映画『ゴーストワールド』が、2023年11月23日(木・祝)に22年ぶりに全国で公開される。ゾーラ・バーチとスカーレット・ヨハンソンが主演。
2001年に公開された映画『ゴーストワールド』は、「ダメに生きる」というキャッチコピーが反響を呼び、当時にしては新しい“低体温系”青春映画として大ヒットを記録した作品。アメリカで「ティーンエイジャーのバイブル」として高い人気を誇ったダニエル・クロウズによるグラフィック・ノベル『ゴーストワールド』が原作だ。
ロサンゼルスで撮影された本作は、ショッピングモールやファーストフード・チェーンの進出により、個性を失いつつある1990年代のアメリカの名もなき町が舞台。世界に馴染めずに、いつも周囲を馬鹿にして過ごしているシニカルな2人のティーンエイジャーが大人になることに直面し、自分の居場所を見つけようとする倦怠感に満ちた数か月を描いている。
主演を務めたのは、『アメリカン・ビューティー』での演技が絶賛されたソーラ・バーチと、『ロスト・イン・トランスレーション』で脚光を浴び、近年は『アベンジャーズ』シリーズや『アステロイド・シティ』などに出演し、今やハリウッドを代表するスター俳優となったスカーレット・ヨハンソン。
撮影当時、バーチは17歳、ヨハンソンは15歳で、すぐに意気投合したという2人の等身大の瑞々しい演技を収めた貴重なフィルムとなっている。
そのほか、⼀⽬⾒たら忘れられないクセのあるルックスで多くのファンを持つ実⼒派バイプレイヤーのスティーヴ・ブシェミ、『ゴールデンボーイ』や『BULLY ブリー』などの作品で知られ、2008年に急逝したブラッド・レンフロらも参加している。
主人公・イーニド…ソーラ・バーチ
自分のセンスに自信を持ちながらも、コミュ障気味な少女。レコードマニアのシーモアに興味を抱き、奇妙な友情を築いていく。
主人公・レベッカ…スカーレット・ヨハンソン
イーニドの幼馴染で親友。地元のコーヒーショップで働き始め、自立を図る。
シーモア…スティーブ・ブシェミ
イーニドとレベッカの退屈しのぎに呼び出されたレコード好きの男。徐々にイーニドと仲を深めていく。

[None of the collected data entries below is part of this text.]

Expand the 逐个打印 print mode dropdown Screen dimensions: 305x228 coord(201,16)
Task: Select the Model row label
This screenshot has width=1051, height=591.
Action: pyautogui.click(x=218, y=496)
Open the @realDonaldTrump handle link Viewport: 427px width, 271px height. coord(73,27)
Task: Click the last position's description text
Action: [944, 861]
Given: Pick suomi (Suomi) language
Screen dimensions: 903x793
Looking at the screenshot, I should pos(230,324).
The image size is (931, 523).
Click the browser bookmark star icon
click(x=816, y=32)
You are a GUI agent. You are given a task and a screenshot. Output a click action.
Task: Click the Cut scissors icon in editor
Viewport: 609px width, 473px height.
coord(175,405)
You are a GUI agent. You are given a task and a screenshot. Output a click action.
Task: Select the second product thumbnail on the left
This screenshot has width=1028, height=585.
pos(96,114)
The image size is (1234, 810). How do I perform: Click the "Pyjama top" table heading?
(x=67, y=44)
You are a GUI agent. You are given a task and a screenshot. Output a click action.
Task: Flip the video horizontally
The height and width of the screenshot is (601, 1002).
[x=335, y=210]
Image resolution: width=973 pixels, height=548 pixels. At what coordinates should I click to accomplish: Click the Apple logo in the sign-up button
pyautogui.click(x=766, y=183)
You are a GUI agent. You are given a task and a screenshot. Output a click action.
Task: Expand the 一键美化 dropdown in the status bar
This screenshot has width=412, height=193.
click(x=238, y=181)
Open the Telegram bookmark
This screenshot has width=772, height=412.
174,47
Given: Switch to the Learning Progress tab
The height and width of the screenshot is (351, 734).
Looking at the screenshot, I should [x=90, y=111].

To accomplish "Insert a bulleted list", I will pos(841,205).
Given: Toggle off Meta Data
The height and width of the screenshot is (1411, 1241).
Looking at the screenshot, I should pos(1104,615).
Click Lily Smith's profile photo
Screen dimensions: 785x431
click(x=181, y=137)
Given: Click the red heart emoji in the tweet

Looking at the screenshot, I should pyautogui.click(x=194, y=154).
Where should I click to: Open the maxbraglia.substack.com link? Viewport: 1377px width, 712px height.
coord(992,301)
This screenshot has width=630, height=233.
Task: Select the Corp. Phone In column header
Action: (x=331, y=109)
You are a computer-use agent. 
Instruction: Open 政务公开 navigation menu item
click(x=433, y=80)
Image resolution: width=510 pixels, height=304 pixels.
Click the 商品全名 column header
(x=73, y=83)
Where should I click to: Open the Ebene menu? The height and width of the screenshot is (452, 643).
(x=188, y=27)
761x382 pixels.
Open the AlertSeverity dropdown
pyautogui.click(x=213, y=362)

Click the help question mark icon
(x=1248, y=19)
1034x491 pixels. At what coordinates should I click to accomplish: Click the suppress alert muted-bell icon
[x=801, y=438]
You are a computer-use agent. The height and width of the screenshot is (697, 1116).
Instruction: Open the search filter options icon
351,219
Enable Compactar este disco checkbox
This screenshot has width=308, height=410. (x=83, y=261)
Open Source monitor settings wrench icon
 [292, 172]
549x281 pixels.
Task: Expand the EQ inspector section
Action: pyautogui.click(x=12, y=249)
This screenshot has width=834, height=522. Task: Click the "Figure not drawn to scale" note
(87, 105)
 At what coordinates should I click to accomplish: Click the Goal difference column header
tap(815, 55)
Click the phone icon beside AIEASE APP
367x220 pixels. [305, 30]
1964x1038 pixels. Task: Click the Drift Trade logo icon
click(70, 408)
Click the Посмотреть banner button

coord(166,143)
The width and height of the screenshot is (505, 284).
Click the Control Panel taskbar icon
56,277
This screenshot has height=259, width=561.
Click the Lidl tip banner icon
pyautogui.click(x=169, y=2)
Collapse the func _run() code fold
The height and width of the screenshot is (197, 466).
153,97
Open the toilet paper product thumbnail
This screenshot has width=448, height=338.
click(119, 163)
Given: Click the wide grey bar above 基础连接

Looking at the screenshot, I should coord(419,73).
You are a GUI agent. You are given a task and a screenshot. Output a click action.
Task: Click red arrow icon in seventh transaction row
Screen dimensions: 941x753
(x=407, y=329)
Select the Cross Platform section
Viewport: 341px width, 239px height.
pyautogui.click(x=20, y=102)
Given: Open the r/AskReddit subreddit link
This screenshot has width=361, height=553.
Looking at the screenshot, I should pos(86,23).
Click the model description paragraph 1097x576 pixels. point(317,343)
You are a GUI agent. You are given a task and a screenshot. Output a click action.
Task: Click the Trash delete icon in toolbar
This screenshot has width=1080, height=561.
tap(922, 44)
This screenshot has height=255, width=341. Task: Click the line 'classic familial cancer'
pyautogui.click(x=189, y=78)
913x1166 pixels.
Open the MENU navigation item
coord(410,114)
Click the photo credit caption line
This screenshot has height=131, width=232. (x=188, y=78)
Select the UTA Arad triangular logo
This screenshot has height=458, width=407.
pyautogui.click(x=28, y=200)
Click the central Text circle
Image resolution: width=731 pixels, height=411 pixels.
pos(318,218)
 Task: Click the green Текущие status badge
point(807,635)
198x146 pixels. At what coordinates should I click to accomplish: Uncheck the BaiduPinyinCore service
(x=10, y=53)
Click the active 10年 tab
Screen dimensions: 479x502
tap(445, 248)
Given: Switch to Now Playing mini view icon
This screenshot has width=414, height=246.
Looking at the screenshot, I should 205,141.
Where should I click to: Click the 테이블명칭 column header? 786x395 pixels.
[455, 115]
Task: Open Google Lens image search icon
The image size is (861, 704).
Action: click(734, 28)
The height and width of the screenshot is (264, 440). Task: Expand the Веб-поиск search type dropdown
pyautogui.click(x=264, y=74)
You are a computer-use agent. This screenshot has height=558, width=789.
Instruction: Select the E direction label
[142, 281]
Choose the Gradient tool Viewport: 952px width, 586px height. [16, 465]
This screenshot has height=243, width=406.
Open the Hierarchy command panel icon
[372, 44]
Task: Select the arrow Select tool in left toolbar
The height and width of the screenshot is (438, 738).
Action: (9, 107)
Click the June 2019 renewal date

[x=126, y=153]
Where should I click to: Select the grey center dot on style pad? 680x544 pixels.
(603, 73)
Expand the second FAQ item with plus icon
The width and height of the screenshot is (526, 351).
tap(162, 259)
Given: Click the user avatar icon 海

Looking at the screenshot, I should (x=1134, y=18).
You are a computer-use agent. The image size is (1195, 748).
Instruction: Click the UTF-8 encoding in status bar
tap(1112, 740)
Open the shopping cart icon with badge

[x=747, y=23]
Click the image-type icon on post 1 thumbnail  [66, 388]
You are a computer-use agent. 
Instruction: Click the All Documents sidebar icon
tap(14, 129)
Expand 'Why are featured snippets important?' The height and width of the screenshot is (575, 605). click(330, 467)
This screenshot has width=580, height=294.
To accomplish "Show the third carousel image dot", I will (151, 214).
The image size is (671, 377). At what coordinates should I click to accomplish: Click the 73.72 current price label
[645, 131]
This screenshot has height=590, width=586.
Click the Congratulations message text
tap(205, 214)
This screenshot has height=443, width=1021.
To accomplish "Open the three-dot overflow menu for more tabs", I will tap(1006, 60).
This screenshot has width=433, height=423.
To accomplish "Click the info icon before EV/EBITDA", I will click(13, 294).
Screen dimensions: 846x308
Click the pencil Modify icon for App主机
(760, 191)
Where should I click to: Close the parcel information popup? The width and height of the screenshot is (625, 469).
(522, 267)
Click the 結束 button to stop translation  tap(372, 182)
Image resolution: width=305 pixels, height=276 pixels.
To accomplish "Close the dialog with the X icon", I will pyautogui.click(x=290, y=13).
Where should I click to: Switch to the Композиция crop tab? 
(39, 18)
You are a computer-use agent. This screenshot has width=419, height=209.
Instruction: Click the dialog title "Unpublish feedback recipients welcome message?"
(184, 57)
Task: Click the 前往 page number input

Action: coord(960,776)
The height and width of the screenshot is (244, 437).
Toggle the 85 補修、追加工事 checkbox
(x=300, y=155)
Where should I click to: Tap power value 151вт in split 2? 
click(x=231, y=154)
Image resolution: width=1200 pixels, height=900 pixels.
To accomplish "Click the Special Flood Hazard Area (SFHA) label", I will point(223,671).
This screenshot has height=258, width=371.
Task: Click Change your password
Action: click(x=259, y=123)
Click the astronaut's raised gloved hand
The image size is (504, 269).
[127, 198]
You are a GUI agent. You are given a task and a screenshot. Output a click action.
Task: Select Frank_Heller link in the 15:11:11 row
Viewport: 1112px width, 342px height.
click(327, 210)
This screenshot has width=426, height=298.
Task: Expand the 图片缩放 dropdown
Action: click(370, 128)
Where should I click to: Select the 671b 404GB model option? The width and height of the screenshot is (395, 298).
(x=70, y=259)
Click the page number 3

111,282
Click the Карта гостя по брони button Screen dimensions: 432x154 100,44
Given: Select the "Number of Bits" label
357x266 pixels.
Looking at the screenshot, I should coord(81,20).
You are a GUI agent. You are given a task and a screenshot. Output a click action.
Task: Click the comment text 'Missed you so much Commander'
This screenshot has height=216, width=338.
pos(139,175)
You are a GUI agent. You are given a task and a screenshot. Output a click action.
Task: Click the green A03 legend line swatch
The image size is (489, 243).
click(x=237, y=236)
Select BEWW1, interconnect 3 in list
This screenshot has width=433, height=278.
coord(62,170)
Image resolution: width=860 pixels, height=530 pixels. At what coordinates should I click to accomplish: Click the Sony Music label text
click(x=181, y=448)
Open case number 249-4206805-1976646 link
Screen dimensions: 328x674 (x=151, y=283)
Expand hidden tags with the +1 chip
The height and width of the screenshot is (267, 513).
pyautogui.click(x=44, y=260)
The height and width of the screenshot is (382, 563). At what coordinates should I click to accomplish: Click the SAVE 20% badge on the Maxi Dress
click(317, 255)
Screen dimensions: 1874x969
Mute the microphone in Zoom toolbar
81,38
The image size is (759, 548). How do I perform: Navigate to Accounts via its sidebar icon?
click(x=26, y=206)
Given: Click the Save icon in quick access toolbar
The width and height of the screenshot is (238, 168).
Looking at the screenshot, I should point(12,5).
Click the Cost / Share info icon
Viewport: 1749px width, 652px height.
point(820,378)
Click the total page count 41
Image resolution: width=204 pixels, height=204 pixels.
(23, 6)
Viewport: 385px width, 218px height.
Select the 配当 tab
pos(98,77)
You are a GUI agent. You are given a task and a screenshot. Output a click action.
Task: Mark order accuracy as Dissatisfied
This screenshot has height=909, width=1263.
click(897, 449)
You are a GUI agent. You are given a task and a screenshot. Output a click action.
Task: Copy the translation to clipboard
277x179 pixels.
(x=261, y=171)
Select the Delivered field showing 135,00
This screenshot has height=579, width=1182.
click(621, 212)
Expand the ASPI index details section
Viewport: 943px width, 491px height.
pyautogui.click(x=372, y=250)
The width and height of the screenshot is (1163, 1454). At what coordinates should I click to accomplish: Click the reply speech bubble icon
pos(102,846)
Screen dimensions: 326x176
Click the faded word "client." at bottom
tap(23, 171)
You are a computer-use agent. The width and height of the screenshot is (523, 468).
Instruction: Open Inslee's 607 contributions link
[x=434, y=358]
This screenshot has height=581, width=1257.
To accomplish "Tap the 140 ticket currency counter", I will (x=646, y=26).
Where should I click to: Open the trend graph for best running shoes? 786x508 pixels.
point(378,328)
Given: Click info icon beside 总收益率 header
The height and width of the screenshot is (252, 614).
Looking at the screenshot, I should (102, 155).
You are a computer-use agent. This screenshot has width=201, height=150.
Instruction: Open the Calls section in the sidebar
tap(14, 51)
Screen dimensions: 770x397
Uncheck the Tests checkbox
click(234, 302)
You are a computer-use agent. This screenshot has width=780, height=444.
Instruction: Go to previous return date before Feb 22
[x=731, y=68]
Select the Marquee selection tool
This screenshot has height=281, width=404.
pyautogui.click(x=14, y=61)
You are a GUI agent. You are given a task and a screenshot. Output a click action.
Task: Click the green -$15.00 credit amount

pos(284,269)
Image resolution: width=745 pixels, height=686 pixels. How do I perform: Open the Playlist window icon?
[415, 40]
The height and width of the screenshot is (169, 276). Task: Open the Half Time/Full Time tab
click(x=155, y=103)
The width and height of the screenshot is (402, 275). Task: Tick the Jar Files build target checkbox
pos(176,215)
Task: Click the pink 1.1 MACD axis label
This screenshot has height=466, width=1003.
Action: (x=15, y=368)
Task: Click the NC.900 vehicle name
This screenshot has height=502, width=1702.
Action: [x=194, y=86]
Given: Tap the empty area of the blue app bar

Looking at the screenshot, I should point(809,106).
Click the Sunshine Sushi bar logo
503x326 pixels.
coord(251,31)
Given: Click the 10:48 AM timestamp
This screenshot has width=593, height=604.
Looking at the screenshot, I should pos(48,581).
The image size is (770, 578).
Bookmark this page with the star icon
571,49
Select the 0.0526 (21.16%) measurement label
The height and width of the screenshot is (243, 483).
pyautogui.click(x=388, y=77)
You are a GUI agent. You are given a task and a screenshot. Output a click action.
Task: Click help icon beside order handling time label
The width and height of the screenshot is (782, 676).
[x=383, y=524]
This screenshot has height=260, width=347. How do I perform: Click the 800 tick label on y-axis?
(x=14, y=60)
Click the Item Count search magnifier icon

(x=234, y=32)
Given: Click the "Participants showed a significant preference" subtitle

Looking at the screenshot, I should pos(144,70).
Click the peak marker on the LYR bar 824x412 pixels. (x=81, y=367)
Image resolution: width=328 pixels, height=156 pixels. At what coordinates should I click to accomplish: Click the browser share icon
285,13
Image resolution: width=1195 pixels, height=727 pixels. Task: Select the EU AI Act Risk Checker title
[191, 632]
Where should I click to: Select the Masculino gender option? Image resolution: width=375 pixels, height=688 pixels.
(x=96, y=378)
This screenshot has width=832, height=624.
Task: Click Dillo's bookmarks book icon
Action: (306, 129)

監督は、ドキュメンタリーに定評のあるテリー・ツワイゴフが担当。ツワイゴフは、ハリウッドのティーン映画のようなありがちな物語でもなければ、気取った自己満足的なアート映画でもなく、エンターテインメントであると同時に考えさせられる映画を作りたかったという。
また脚本は、ツワイゴフと共に原作者であるダニエル・クロウズが共同で執筆し、2002年のアカデミー脚⾊賞をはじめ、多くの賞にノミネートされ高い評価を得た。近年では、ドラマ「ユーフォリア」シリーズなどの作品にも影響を与え、「時代を先取りしていた」としてさらなる再評価が進み、若い世代にも愛される作品となった。
そんな高く評価され続けている『ゴーストワールド』は、長らく入手困難だった原作コミック日本版の第4刷が2023年5月に発売、さらには廃盤となっていたDVDと初のブルーレイディスクも7月28日(金)より発売予定。また11月には22年ぶりに劇場公開されるため、今なお色褪せないカミング・オブ・エイジの傑作を劇場で観れる機会となっている。
舞台は1990年代アメリカ都市郊外の名もなき町。幼馴染で親友のイーニドとレベッカは、高校を卒業したものの、進路も決めずにあてもなく町をぶらついては面白いことを探して過ごしている。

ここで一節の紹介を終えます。